▼
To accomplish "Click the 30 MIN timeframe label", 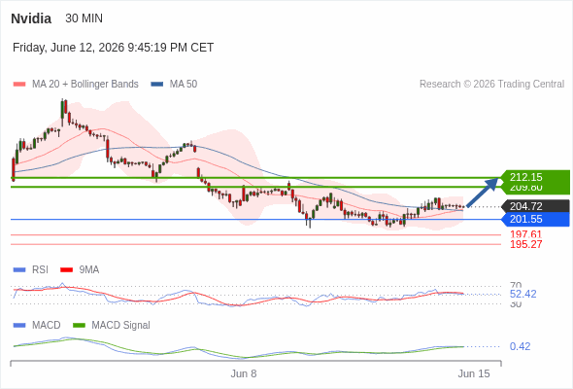I will pyautogui.click(x=84, y=18).
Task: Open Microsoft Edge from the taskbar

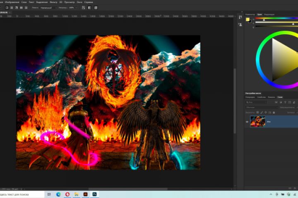Action: click(x=58, y=194)
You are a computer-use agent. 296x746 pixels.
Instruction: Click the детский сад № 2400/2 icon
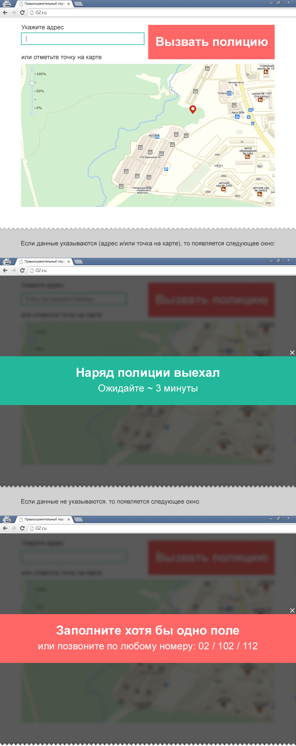[x=260, y=194]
▲
Could you restate exactly the lines from the line containing "You are a computer-use agent. 296x746 pixels." through the end of the listing, both ends included and nothing else, leaving the images out?

→ Solution:
You are a computer-use agent. 296x746 pixels.
Instruction: Click the детский сад № 2400/2 icon
[x=260, y=194]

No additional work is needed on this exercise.